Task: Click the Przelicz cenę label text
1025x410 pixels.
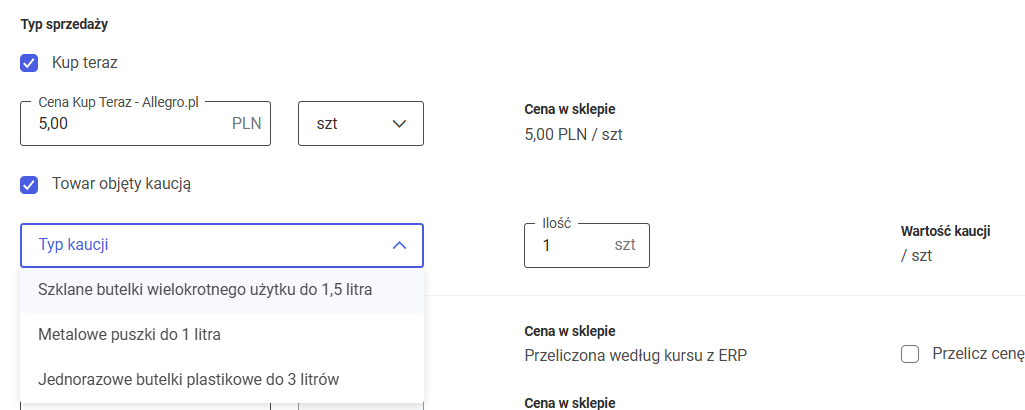Action: (x=977, y=353)
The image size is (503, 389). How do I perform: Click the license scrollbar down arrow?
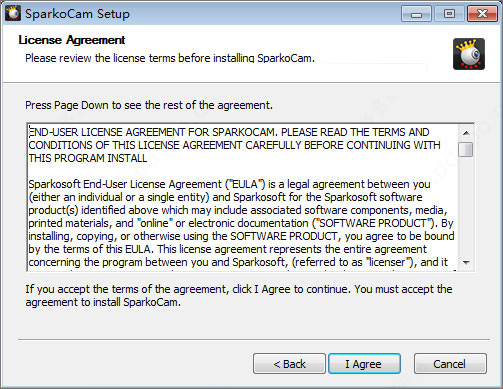pyautogui.click(x=466, y=263)
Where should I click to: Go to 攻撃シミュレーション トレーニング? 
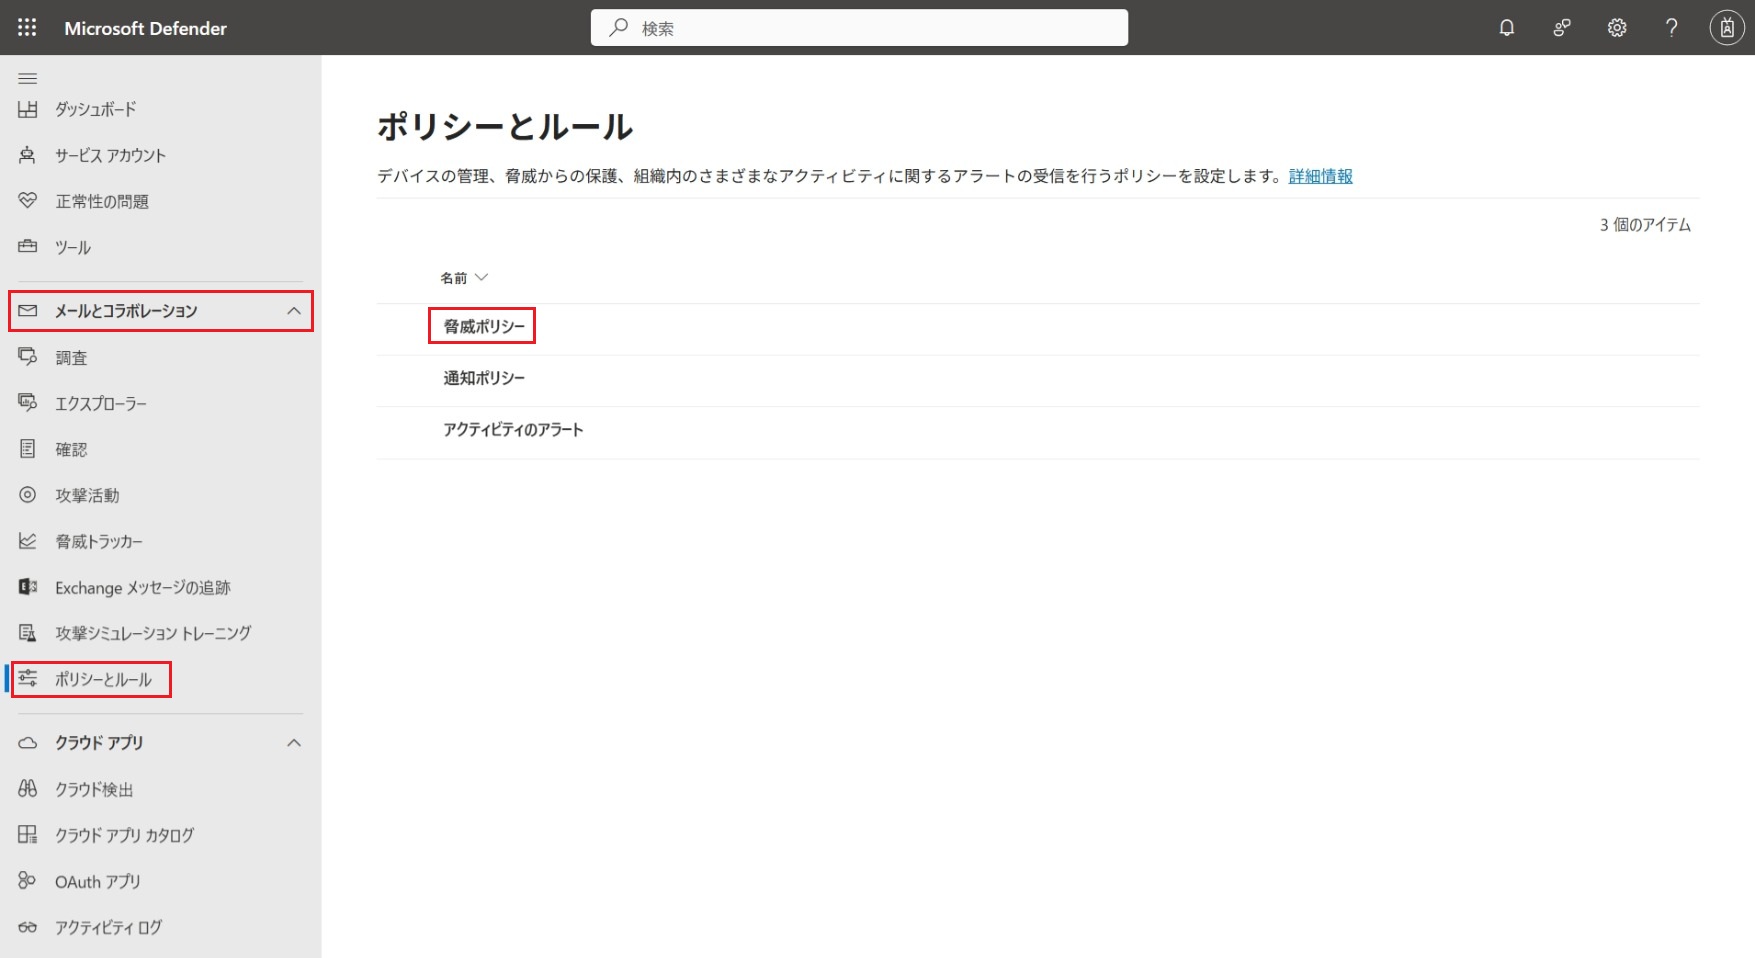[x=153, y=633]
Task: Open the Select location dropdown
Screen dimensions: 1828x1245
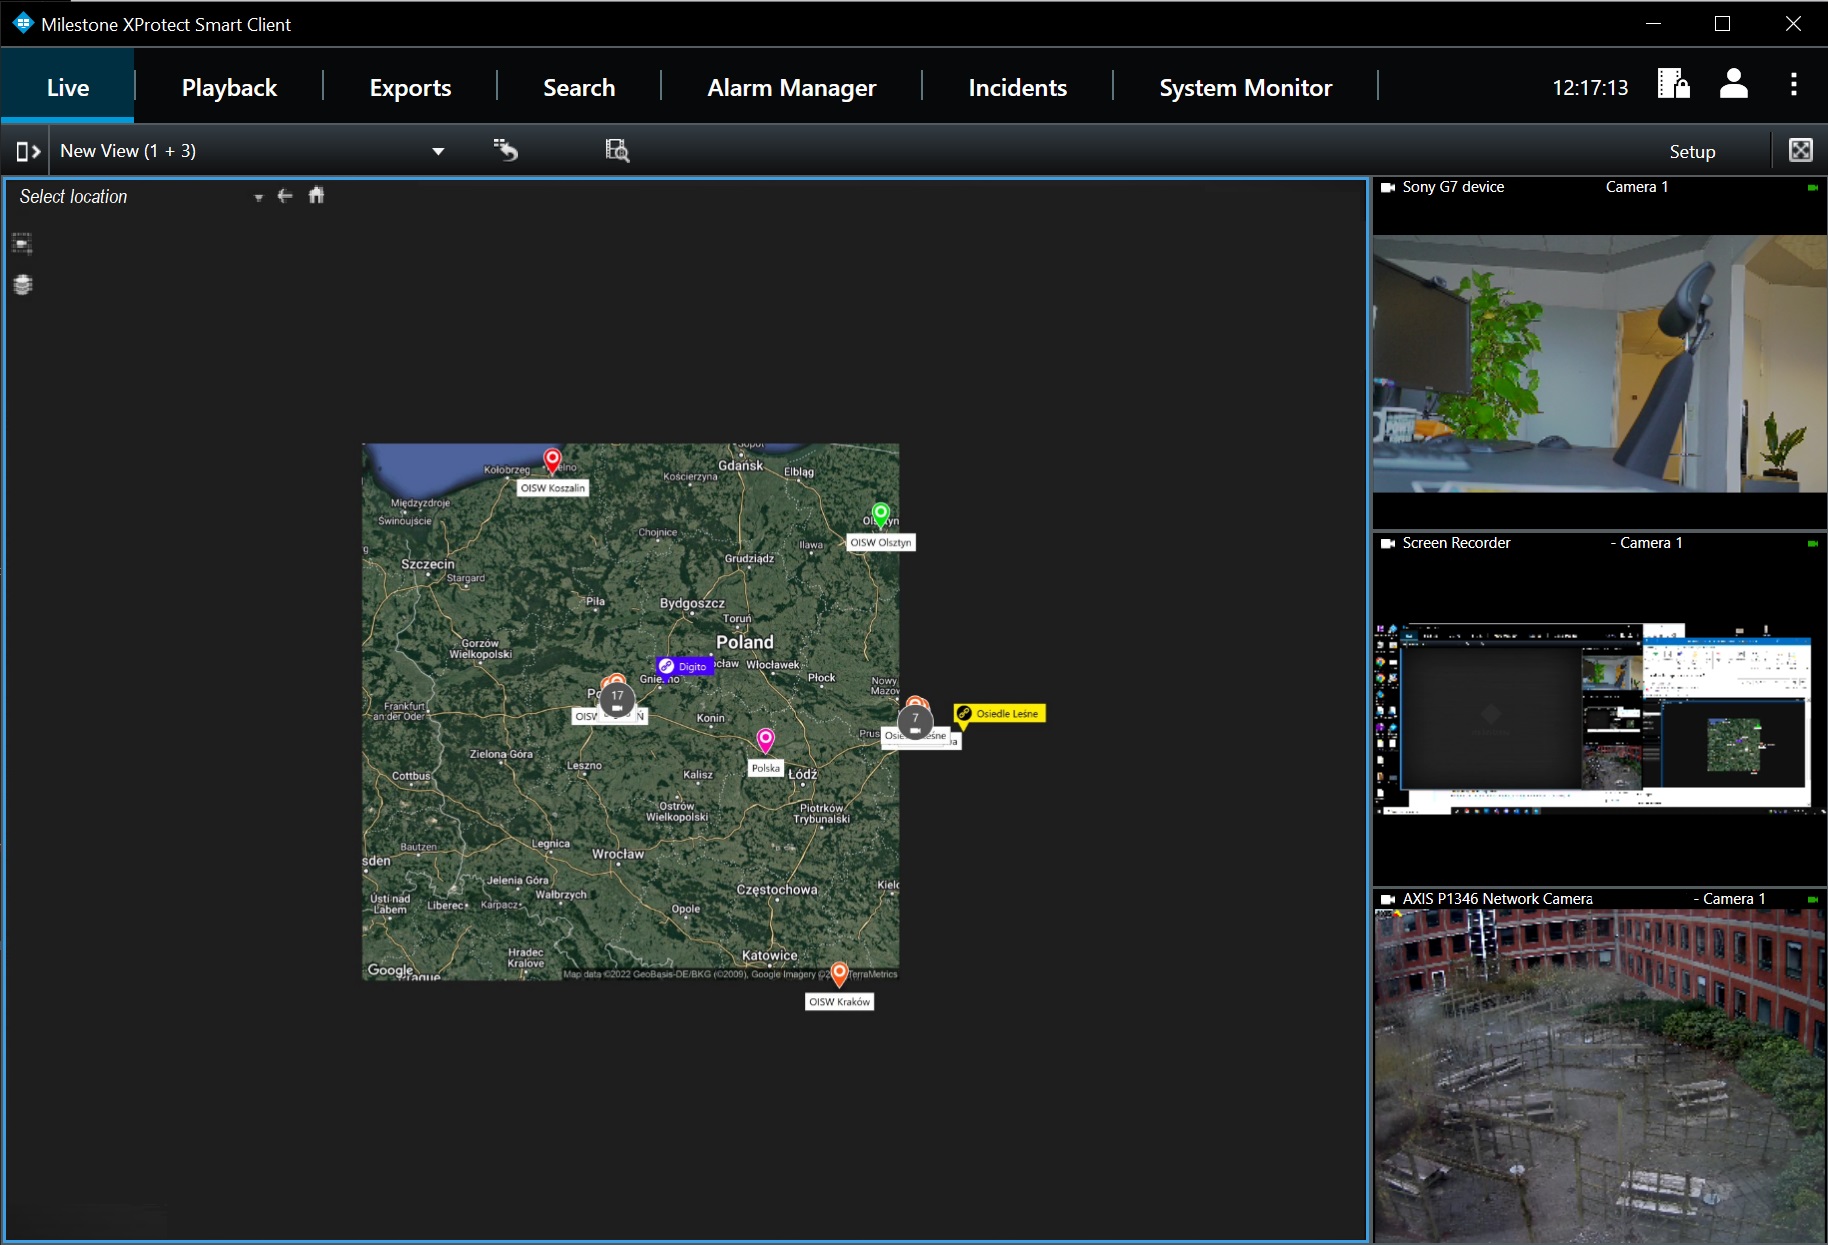Action: coord(258,197)
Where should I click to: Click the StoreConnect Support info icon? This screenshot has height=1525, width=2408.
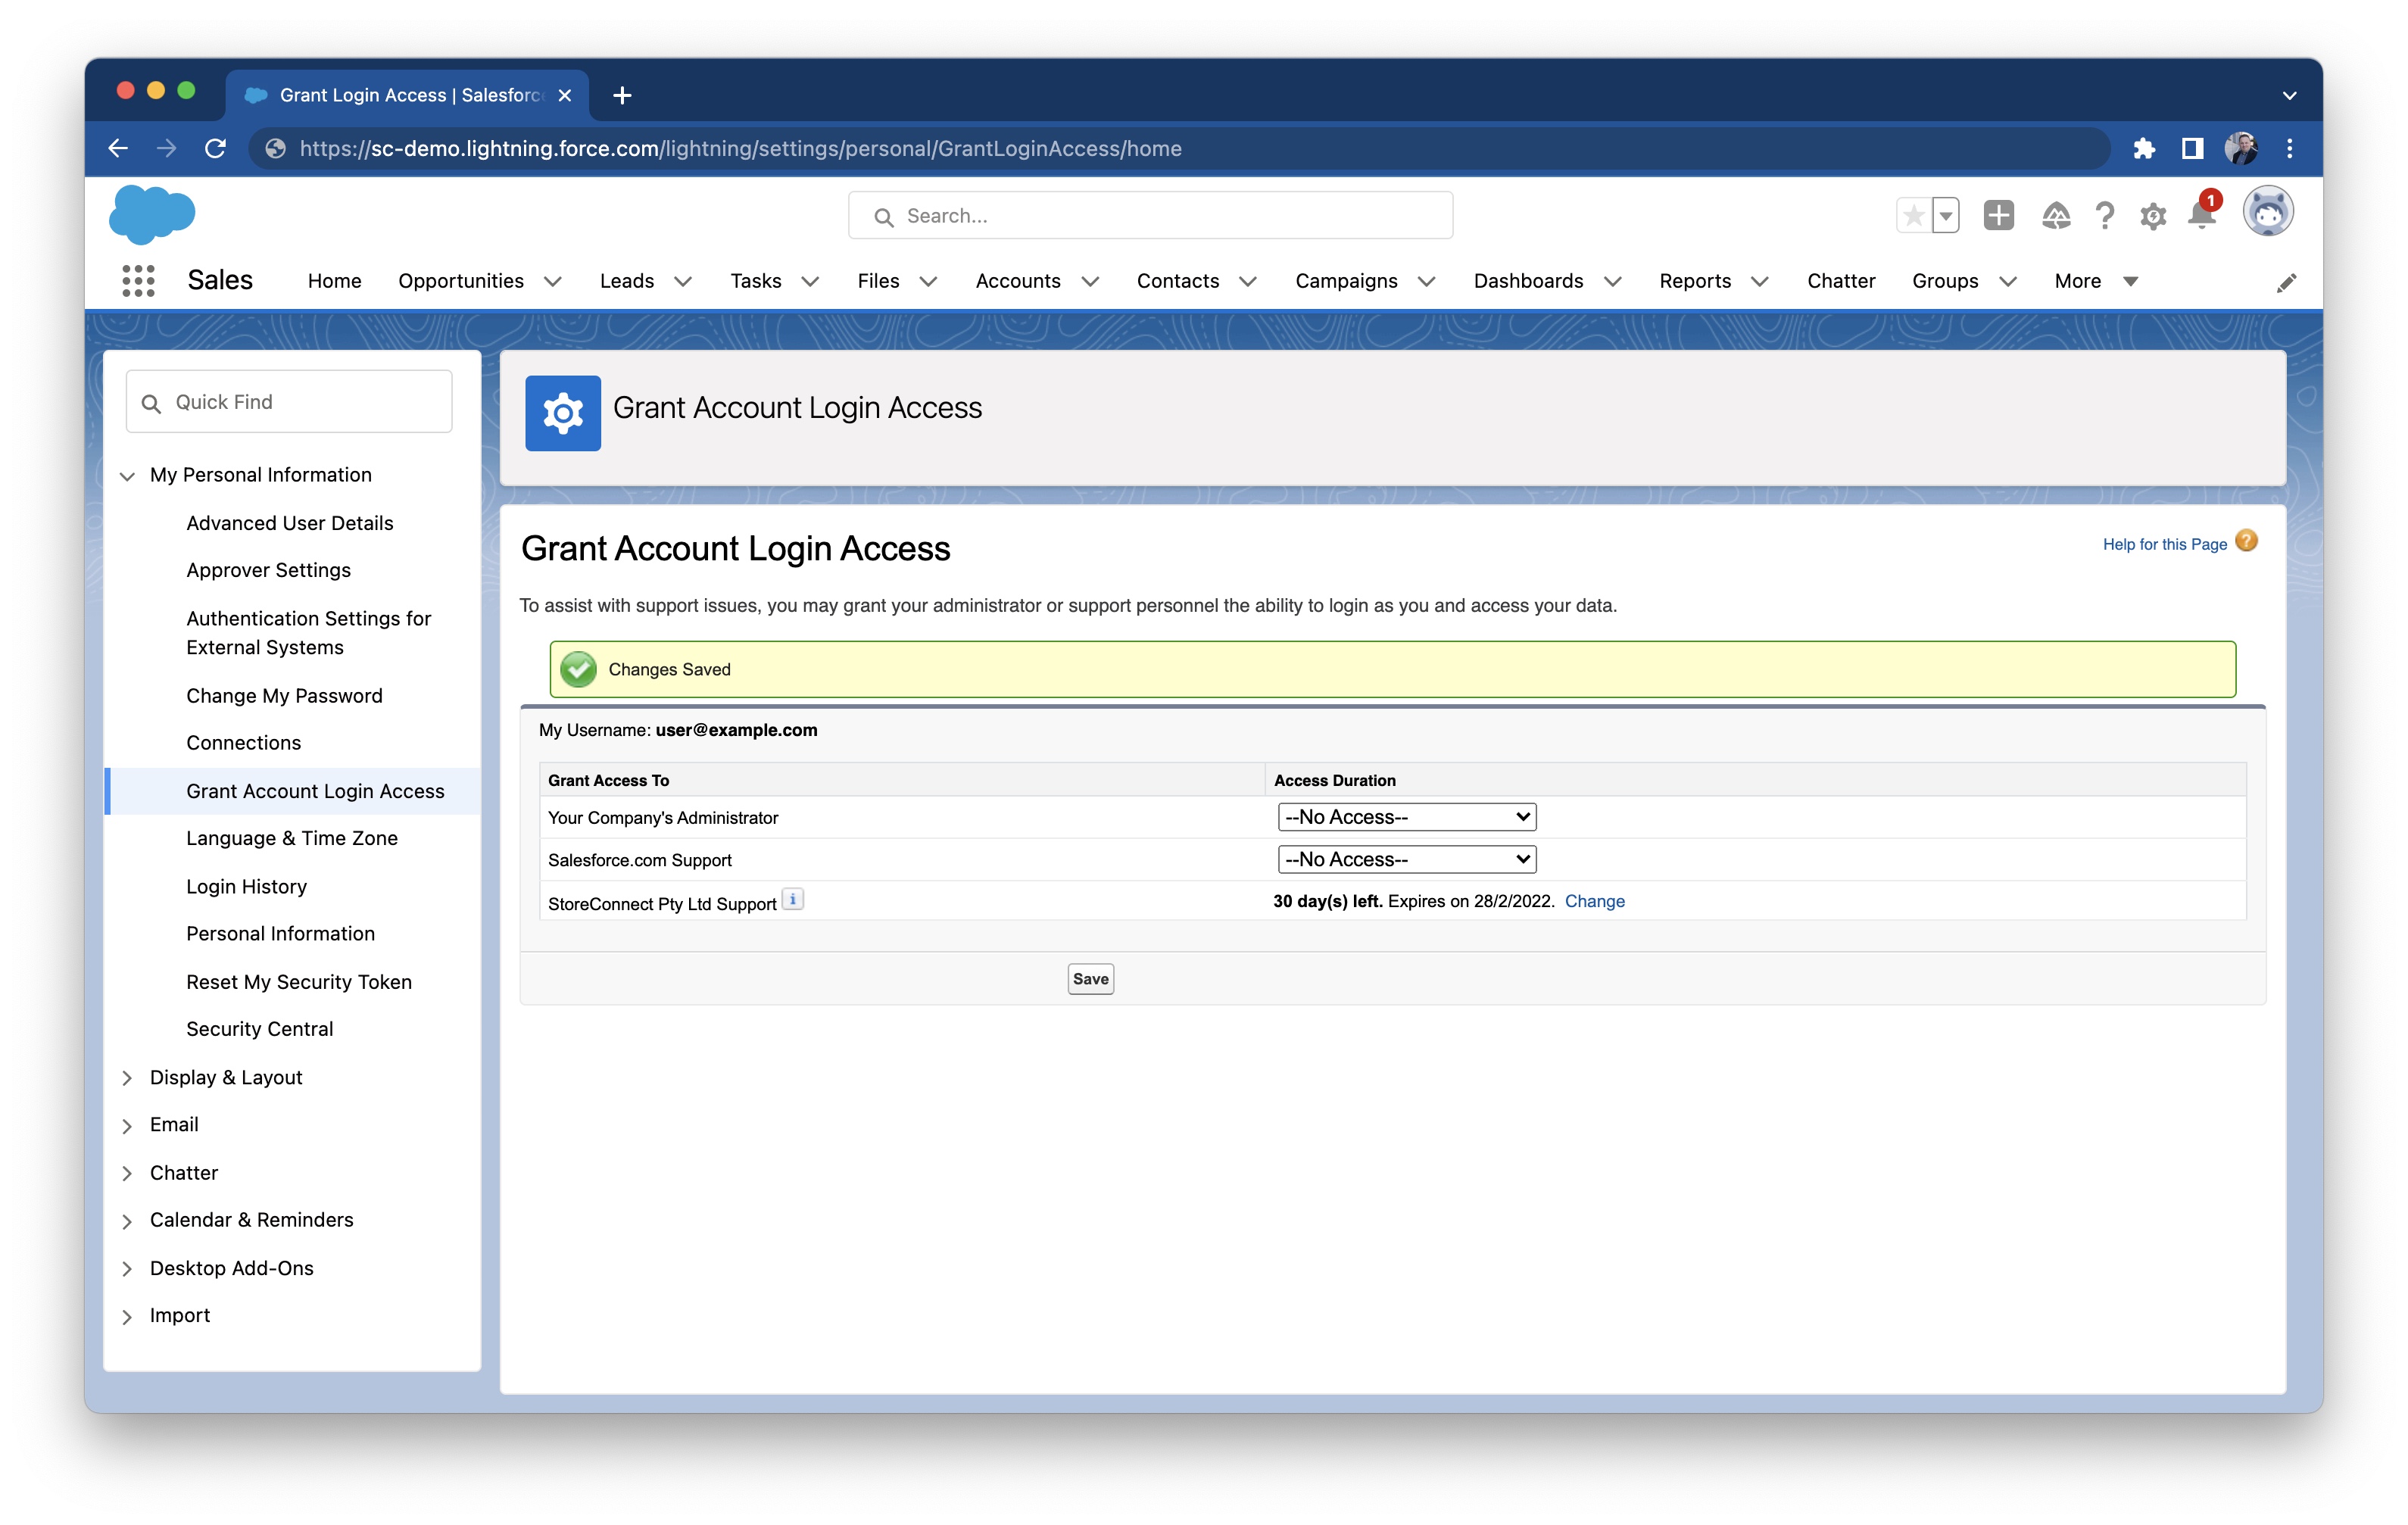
☆ ☆ ☆ ☆ ☆ ☆ ☆
In the records above, collect each line with "Task".

**WRITTEN RESPONSE:**
Task: Click the Przelicz cenę label text
Task: Open the Select location dropdown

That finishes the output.